### WRITTEN TASK
Rewrite the lines from the one containing "Given: Open the Кубок России competition link" through the last line, inclusive, swapping "competition" for "tournament" and keeping everything else the same. Omit the pictures from your answer.

### INPUT FOR THIS TASK
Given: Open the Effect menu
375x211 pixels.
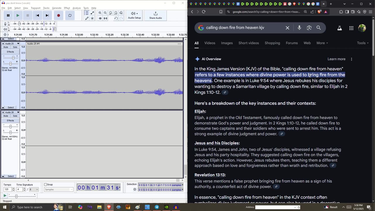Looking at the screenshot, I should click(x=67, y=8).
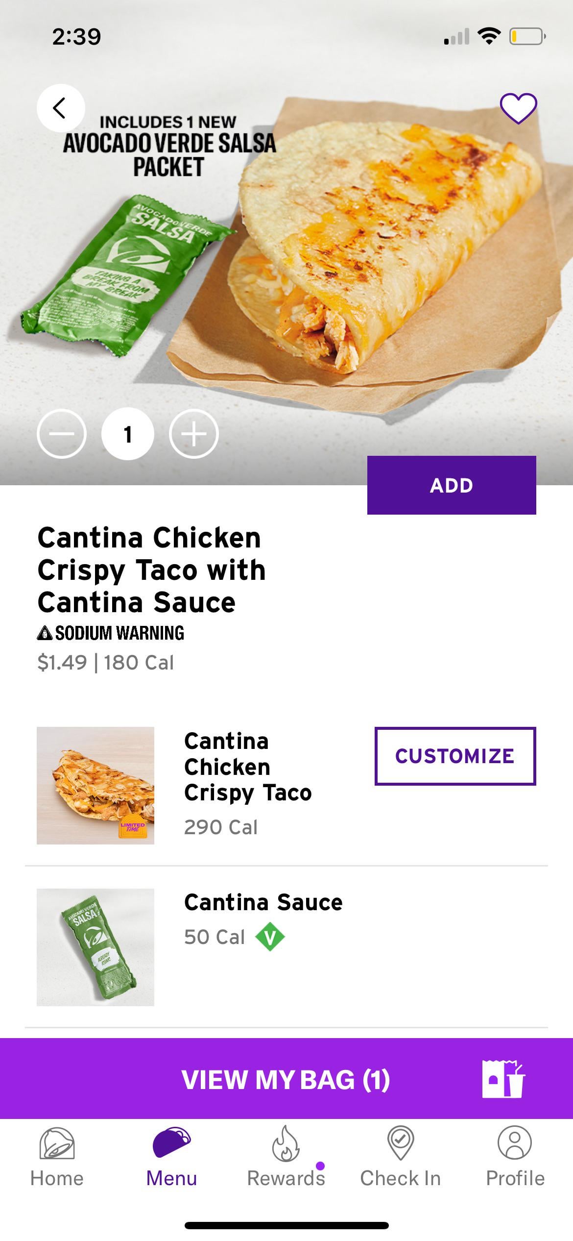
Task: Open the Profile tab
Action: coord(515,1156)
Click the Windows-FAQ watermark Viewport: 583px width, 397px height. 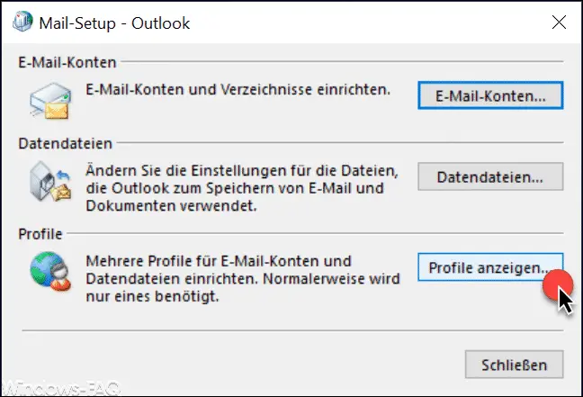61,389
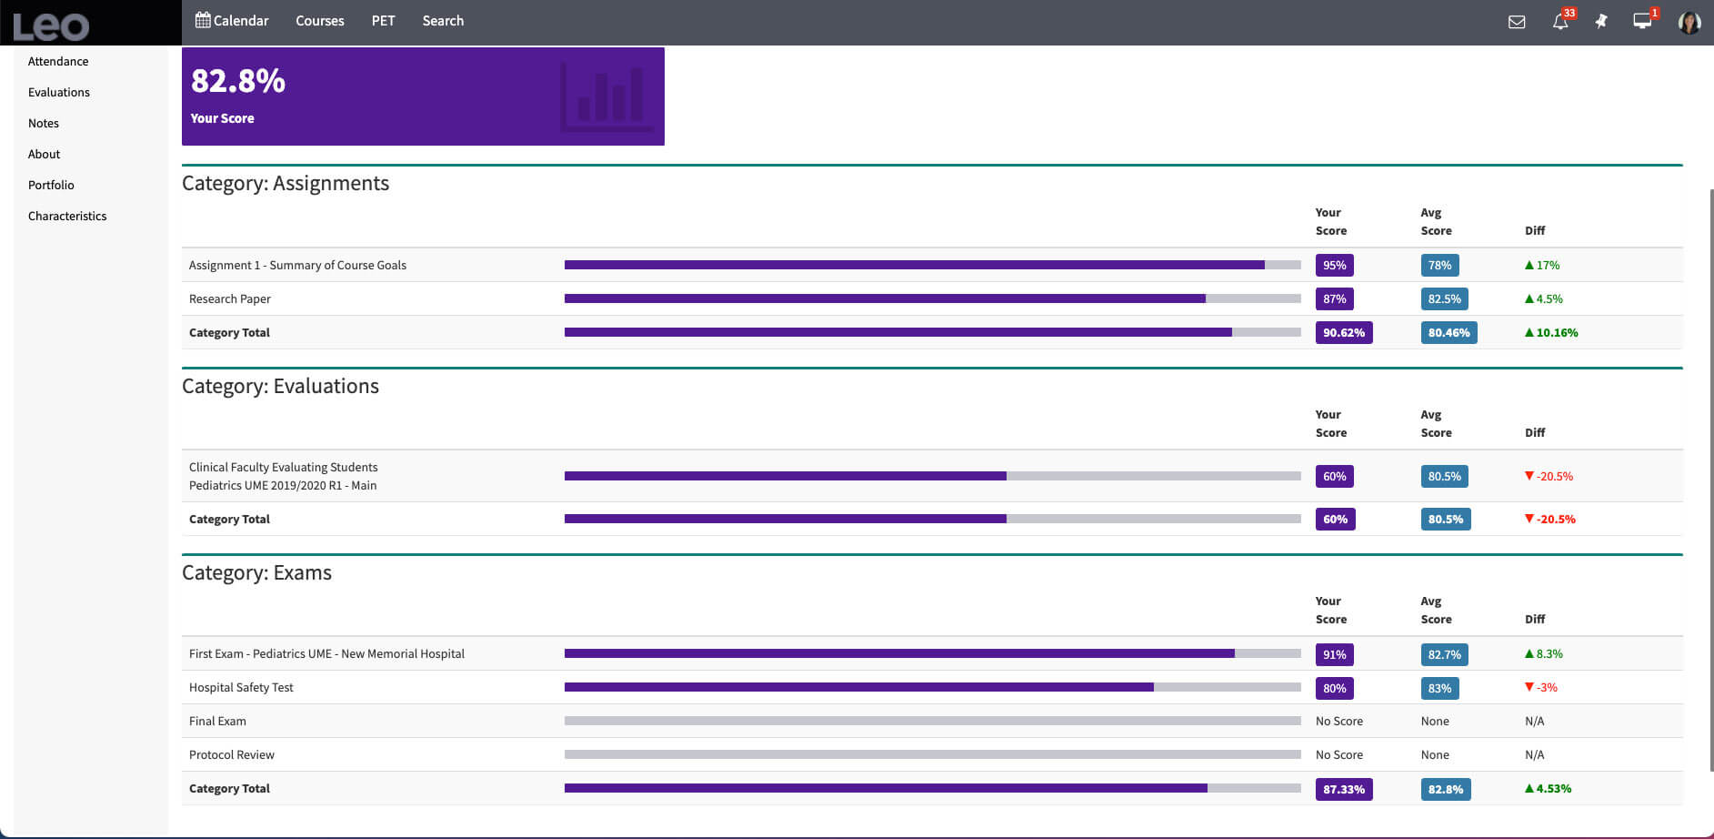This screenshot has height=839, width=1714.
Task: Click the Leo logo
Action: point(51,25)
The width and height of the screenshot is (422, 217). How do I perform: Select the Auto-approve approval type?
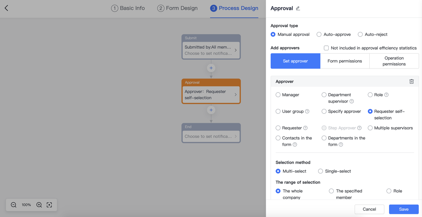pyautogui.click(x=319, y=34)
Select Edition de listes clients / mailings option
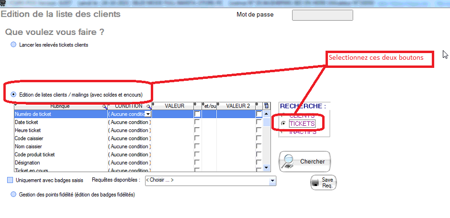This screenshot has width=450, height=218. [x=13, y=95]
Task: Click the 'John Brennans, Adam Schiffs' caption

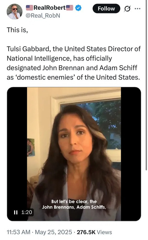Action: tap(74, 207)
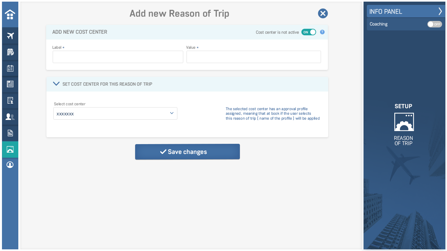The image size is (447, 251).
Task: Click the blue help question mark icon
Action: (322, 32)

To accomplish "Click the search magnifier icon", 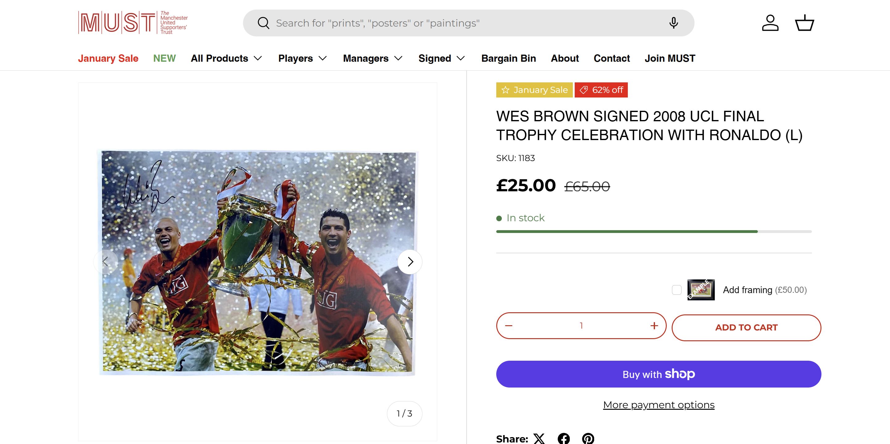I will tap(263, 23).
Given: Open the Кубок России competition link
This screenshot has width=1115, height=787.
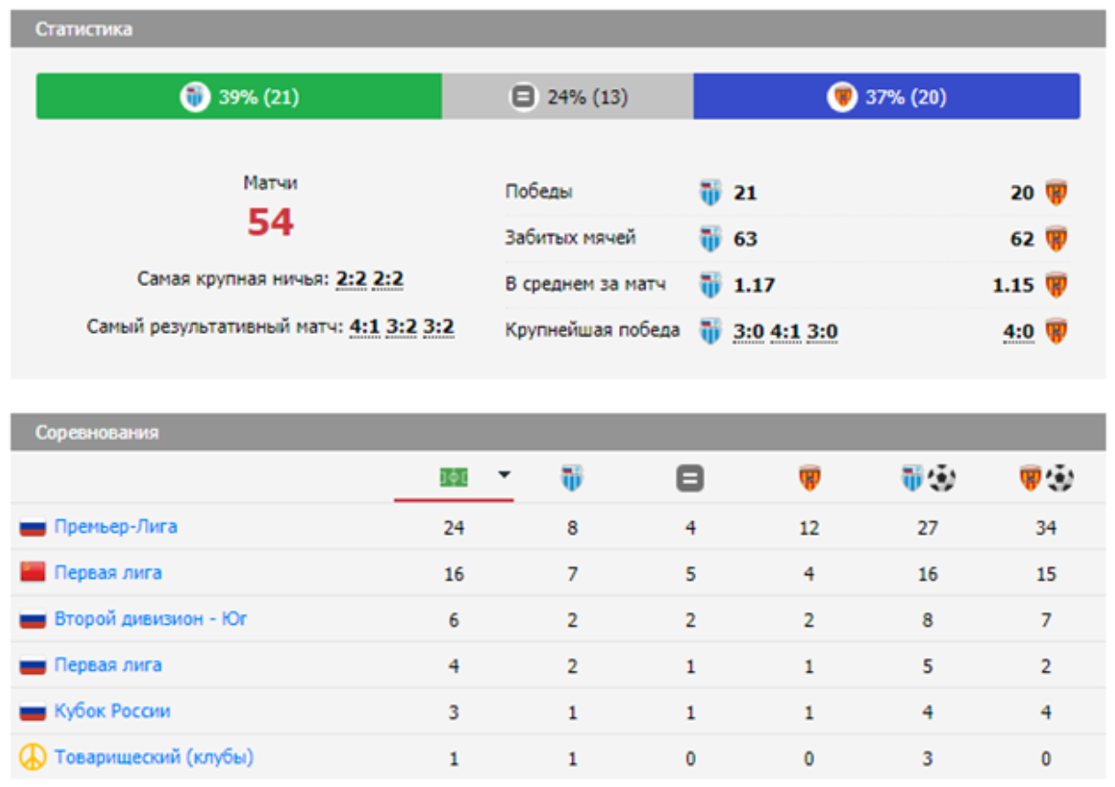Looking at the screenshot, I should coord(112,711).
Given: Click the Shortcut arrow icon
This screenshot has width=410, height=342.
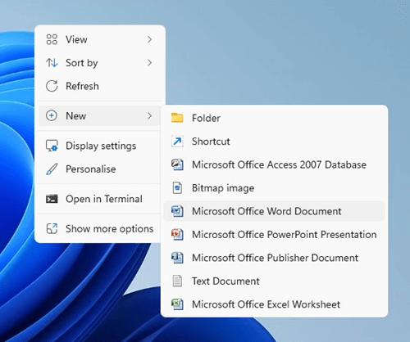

### REPLY TO THE TASK
Given: Open the Кубок России tournament link
This screenshot has width=1115, height=787.
Looking at the screenshot, I should coord(112,711).
Given: Click the Shortcut arrow icon
This screenshot has width=410, height=342.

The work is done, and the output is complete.